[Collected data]
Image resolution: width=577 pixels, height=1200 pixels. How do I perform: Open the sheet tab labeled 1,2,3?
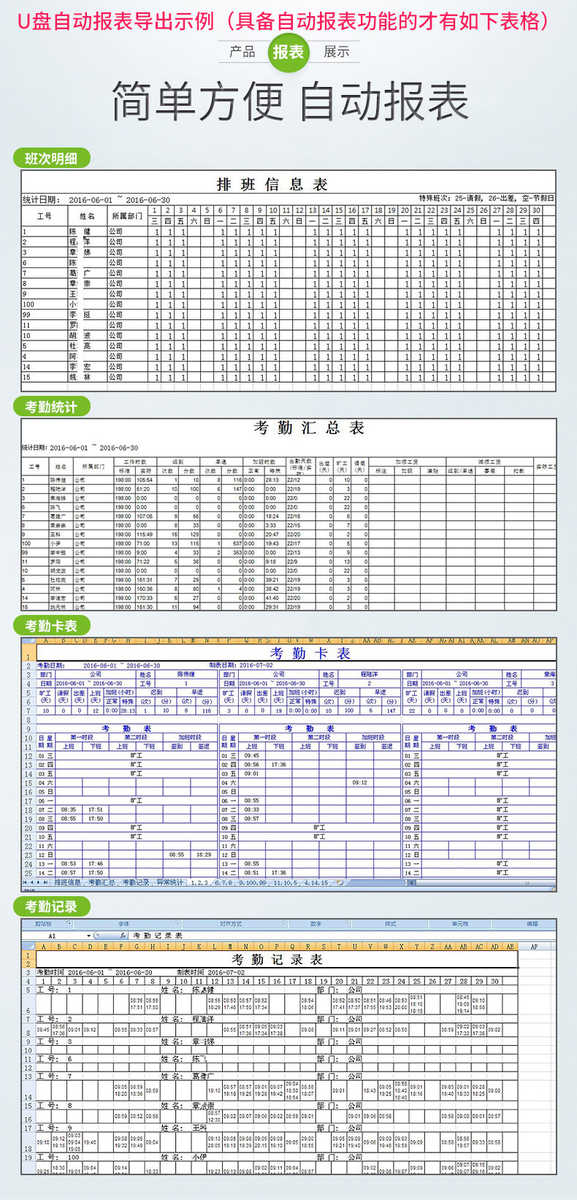(199, 882)
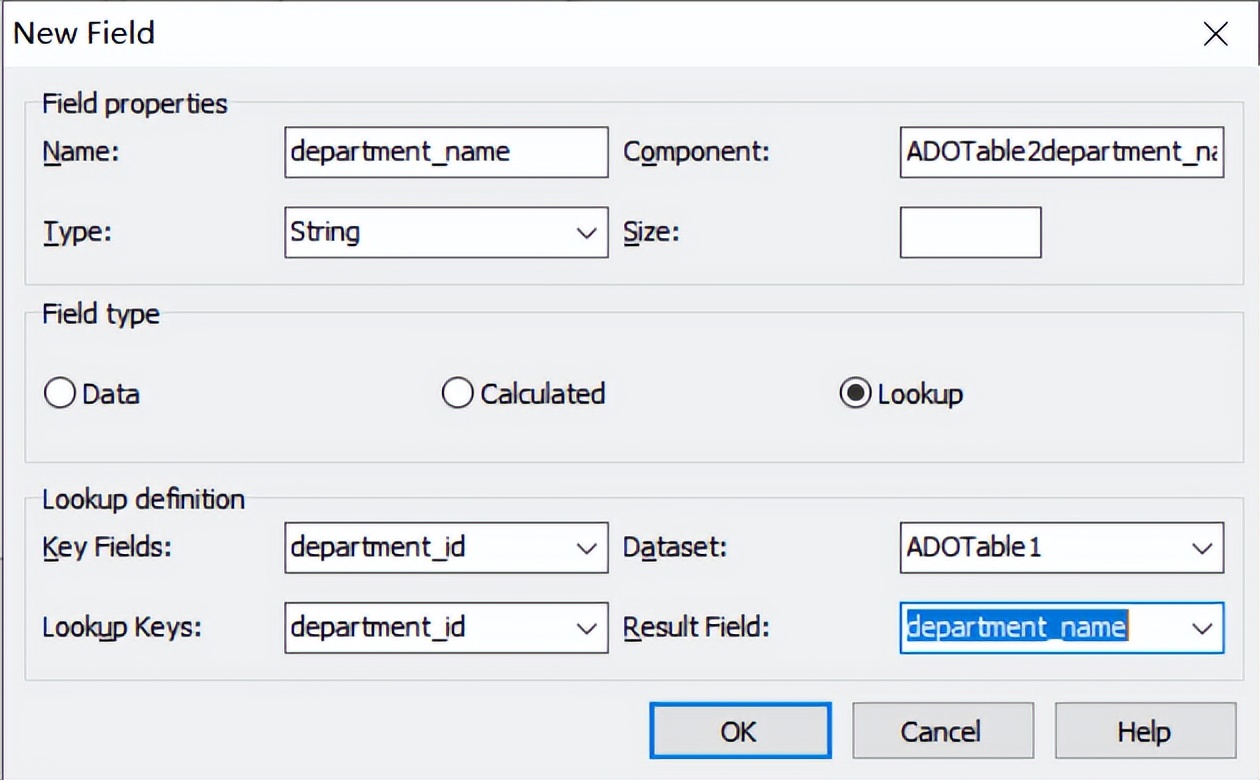The width and height of the screenshot is (1260, 780).
Task: Open the Dataset dropdown showing ADOTable1
Action: tap(1201, 548)
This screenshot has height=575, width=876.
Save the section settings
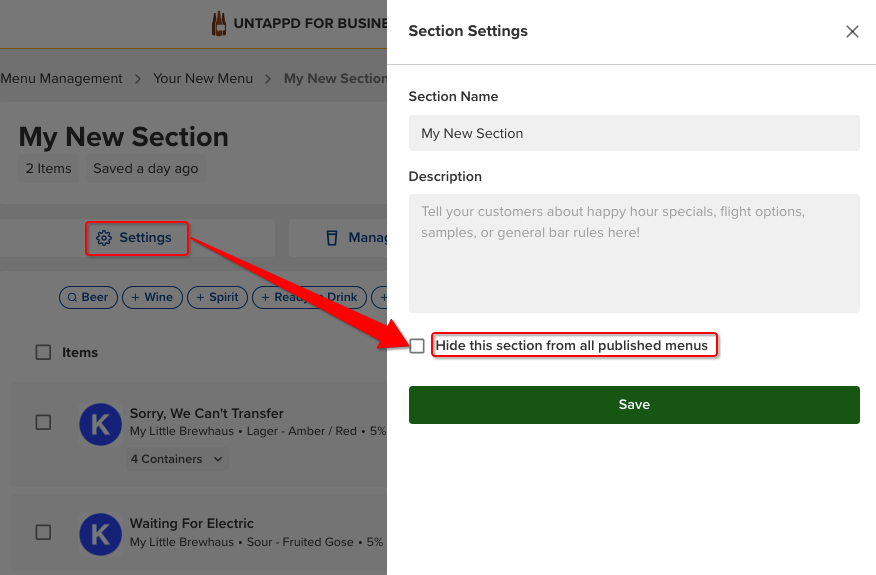(x=634, y=405)
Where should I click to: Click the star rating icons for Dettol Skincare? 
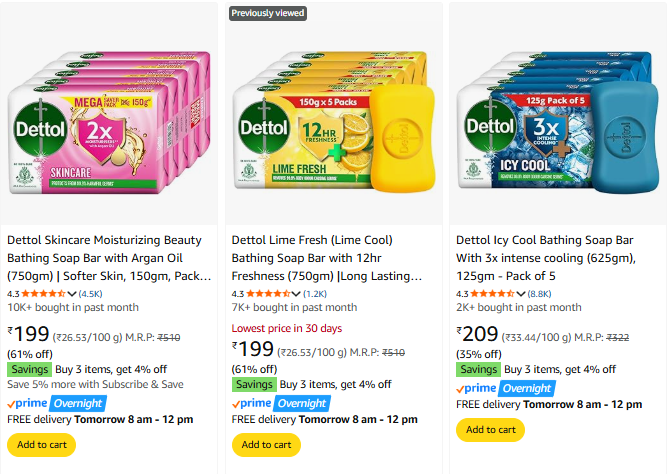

▶ WORK ITEM: Only the lines from the one with "This screenshot has height=575, width=876." through the end of the data, both ends included, should be written out exactly, and no pictures should appear.

▶ EXPECTED ANSWER:
This screenshot has height=575, width=876.
Save the section settings
(x=634, y=405)
Where should I click to: Click the star rating icons for Dettol Skincare? 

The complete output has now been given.